= Betty Birner =

American linguist

Betty J. Birner is an American linguist. Her research focuses on pragmatics and discourse analysis, particularly the identification of the types of contexts appropriate for sentences with marked word order.

==Research==
She has been part of a movement to expand the field's understanding of how information structure (one's familiarity with the referents being discussed) affects the interpretations of sentences with different word orders, especially in English utterances with constituent inversion. Inversion is the term for sentence types where the parts before and after the verb switch places. For example, (a) sentences below appear in regular, or canonical, English word order, while the (b) sentences show inversion:

1. a) Mr. Thompson was listed last.

   b) Listed last was Mr. Thompson.

2. a) The black cat raced into John’s kitchen.

   b) Into John’s kitchen raced the black cat.

== Biography ==
Birner received a PhD in linguistics from Northwestern University in 1992. She worked for two years in a postdoctoral fellowship at the University of Pennsylvania’s Institute for Research in Cognitive Science. She is currently a Professor of Linguistics and Cognitive Science in the English department at Northern Illinois University. She has also served as an instructor at the 2007 LSA Summer Institute at Stanford University.

In addition to scholarly monographs and journal articles, in the 1990s she wrote and edited a series of brochures for the Linguistic Society of America that explained for the general public such topics as Bilingualism, Is English Changing? and Does the language I speak influence the way I think?

The volume Cambridge Grammar of the English Language to which she contributed was the winner of the 2004 Leonard Bloomfield Book Award from the Linguistic Society of America.

== Publications ==
Birner, Betty J. 2017. Language and Meaning. Abingdon: Routledge.

Birner, Betty. J. 2012. Introduction to pragmatics. John Wiley & Sons.

Gregory Ward and Betty J. Birner. “Discourse Effects of Word Order Variation.” In K. von Heusinger, C. Maienborn, and P. Portner, eds., Semantics: An International Handbook of Natural Language Meaning. Berlin/Boston: Mouton de Gruyter, 2011. Vol. 2.

Birner, Betty J. 2009. “Noncanonical Word Order and the Distribution of Inferrable Information in English.” In B. Shaer, P. Cook, and W. Frey, eds. Dislocation: Syntactic, Semantic, and Discourse Perspectives. Routledge.

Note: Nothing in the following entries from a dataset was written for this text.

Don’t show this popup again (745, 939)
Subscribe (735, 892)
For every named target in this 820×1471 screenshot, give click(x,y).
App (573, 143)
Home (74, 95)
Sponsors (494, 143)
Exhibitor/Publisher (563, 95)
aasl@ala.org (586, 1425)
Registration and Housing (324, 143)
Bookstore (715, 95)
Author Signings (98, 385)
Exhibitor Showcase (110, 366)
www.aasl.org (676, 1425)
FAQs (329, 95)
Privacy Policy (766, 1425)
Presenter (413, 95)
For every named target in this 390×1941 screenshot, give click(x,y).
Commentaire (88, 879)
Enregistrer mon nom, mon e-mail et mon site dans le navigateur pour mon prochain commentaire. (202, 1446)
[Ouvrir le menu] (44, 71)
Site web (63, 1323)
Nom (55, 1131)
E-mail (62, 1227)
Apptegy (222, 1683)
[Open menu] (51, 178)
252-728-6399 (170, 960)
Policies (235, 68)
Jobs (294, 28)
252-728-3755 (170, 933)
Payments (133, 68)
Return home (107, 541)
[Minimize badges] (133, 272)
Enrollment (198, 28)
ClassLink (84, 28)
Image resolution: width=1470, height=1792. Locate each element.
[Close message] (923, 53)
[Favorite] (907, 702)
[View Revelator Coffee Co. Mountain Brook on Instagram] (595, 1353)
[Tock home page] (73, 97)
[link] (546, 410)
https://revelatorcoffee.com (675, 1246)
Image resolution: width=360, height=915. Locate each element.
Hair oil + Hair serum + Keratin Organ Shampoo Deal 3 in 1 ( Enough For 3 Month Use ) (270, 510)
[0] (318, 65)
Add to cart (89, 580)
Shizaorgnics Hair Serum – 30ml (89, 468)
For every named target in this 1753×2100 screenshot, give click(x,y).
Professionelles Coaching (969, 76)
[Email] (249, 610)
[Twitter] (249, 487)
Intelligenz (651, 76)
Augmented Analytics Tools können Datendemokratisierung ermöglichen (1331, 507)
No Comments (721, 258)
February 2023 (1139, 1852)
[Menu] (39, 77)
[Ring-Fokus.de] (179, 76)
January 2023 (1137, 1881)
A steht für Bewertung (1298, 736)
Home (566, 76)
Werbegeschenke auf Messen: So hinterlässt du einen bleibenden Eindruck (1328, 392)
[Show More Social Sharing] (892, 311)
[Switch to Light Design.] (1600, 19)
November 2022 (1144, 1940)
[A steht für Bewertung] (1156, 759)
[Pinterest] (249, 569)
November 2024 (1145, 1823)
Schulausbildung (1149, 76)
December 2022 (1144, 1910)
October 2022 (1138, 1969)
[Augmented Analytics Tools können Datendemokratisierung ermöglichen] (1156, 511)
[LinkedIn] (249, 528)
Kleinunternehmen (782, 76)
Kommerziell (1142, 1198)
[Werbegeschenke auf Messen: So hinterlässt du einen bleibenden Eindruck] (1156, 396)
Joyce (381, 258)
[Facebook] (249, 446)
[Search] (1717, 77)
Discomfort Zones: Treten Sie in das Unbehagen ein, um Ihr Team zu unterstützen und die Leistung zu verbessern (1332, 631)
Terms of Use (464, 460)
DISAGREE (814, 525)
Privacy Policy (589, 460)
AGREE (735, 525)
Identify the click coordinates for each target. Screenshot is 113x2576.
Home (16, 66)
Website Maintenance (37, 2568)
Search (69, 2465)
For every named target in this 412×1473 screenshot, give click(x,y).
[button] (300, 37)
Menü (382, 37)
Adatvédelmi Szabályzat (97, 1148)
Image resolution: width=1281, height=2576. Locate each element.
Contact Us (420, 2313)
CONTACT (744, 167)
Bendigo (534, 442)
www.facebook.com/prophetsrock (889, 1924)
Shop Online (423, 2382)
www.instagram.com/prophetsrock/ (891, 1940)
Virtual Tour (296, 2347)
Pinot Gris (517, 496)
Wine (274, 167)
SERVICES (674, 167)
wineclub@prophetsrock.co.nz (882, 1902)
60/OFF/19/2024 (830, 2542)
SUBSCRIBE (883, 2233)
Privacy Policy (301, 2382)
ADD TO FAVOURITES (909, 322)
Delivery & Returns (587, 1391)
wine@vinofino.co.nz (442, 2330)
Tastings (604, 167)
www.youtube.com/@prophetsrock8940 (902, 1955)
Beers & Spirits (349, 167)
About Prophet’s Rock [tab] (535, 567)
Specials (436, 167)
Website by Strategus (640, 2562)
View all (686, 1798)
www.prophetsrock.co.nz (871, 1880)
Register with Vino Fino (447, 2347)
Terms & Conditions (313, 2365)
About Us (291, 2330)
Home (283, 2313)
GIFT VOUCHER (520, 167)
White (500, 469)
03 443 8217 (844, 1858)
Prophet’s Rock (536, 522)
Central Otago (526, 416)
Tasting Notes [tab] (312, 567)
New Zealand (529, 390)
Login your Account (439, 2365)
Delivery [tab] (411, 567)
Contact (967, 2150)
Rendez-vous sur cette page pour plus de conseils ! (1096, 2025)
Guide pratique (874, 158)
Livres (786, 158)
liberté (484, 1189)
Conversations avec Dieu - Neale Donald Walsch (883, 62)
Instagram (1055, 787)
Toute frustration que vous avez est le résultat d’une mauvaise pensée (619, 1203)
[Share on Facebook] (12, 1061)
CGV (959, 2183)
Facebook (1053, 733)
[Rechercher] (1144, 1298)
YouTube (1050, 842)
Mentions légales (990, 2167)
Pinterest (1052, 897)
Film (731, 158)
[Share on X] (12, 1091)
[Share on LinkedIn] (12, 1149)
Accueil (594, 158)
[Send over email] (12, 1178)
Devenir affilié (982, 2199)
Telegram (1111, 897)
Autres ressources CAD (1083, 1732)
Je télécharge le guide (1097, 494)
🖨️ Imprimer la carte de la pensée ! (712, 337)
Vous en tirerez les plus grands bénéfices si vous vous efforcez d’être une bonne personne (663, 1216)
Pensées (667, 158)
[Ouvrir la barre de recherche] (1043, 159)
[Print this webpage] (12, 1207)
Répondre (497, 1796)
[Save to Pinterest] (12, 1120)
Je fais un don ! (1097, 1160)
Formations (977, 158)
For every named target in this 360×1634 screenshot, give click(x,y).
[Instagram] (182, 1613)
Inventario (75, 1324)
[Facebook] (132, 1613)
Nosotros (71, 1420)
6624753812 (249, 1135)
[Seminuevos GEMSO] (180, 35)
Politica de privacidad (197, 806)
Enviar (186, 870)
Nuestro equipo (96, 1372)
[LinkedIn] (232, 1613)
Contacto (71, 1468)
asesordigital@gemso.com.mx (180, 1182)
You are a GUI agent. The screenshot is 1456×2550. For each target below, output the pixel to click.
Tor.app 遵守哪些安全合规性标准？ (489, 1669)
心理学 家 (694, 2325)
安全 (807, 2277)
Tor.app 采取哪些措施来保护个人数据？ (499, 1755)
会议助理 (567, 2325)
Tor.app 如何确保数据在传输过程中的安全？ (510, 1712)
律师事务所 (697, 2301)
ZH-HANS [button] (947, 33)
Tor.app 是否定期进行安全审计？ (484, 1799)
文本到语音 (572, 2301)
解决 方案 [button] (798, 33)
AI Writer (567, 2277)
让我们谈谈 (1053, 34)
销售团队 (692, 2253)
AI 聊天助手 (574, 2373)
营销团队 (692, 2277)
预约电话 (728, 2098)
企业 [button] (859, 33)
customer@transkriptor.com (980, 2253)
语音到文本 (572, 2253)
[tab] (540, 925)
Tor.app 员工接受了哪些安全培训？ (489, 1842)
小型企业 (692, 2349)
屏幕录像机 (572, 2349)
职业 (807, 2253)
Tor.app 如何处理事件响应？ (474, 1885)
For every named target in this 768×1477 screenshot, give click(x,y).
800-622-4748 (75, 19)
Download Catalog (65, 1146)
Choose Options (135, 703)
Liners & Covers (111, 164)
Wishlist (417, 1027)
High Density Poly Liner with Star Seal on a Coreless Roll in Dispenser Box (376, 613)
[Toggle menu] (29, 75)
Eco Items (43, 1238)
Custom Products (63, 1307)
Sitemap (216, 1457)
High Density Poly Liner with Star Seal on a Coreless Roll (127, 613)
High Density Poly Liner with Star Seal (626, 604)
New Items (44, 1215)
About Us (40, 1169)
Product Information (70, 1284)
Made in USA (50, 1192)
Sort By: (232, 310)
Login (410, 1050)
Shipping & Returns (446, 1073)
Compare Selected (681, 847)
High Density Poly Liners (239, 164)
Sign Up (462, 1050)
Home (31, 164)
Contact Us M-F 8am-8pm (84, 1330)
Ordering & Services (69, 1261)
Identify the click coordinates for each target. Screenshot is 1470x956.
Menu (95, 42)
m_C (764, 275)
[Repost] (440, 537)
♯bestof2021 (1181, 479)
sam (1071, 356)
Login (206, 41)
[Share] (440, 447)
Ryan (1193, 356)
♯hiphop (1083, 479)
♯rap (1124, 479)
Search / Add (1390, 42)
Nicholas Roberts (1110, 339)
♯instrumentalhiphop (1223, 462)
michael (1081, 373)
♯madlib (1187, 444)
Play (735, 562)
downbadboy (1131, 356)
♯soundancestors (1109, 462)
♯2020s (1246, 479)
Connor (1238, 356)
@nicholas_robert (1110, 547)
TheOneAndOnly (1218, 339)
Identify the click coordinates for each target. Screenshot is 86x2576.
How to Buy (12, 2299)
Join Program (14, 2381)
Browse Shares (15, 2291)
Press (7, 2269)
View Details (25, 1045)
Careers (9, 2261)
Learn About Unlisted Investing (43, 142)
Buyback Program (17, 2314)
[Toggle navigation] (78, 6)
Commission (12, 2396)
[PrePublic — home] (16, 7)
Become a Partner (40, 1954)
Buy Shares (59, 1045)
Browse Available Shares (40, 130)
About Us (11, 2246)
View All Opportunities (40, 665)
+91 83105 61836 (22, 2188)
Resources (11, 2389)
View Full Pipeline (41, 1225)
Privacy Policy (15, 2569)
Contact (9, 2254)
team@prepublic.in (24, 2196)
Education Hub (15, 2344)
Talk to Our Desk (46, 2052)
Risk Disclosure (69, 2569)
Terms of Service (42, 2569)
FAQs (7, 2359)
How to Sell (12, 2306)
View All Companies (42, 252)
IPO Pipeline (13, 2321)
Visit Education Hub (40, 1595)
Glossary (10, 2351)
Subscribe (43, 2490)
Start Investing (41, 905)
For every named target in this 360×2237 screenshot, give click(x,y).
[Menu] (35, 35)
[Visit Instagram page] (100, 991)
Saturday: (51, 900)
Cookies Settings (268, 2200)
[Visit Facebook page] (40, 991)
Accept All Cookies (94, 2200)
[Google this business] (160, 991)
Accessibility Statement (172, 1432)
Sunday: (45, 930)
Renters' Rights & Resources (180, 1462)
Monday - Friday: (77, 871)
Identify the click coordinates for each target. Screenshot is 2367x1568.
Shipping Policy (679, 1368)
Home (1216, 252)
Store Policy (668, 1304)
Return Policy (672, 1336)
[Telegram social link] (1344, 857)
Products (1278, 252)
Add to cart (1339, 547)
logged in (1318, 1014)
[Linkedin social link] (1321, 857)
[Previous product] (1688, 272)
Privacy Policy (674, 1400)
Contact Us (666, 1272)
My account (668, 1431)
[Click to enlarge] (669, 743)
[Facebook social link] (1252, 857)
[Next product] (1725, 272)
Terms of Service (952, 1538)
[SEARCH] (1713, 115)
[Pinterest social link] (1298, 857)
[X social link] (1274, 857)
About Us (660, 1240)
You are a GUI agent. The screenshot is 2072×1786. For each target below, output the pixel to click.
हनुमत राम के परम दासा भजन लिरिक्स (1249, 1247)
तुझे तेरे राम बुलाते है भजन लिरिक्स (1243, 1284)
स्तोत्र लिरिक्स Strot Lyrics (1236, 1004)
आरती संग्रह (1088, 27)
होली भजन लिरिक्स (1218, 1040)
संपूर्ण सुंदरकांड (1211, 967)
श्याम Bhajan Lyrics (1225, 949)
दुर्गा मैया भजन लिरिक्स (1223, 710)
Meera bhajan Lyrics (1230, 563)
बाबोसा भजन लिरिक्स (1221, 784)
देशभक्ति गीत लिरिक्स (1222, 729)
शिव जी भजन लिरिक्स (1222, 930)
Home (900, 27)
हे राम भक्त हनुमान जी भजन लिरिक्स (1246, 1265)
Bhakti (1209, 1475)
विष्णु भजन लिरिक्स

Birner, Betty J., Jeffrey P. Kaplan, and Gregory Ward. 2007. Functional compositionality and the interaction of discourse constraints. Language 83.2: 317–343.

Birner, Betty J. and Gregory Ward, eds. 2006. Drawing the Boundaries of Meaning: Neo-Gricean Studies in Pragmatics and Semantics in Honor of Laurence R. Horn. [Studies in Language Companion Series, Volume 80.] Amsterdam/Philadelphia: John Benjamins.

Rodney Huddleston and Geoffrey K. Pullum, in collaboration with Laurie Bauer, Betty J. Birner, Ted Briscoe, Peter Collins, David Denison, David Lee, Anita Mittwoch, Geoffrey Nunberg, Frank Palmer, John Payne, Peter Peterson, Lesley Stirling, and Gregory Ward. 2002. The Cambridge Grammar of the English Language. Cambridge: Cambridge University Press.

Birner, Betty J. and Gregory Ward. 1998. Information Status and Noncanonical Word Order in English. Amsterdam/Philadelphia: John Benjamins.

Birner, Betty J. 1996. The discourse function of inversion in English.

Birner, Betty J. 1995. "Pragmatic constraints on the verb in English inversion“ Lingua.

Birner, Betty J. 1994. "Information status and word order: An analysis of English inversion." Language.

Gregory Ward and Birner, Betty J. 1993. "The semantics and pragmatics of 'and everything'," Journal of Pragmatics.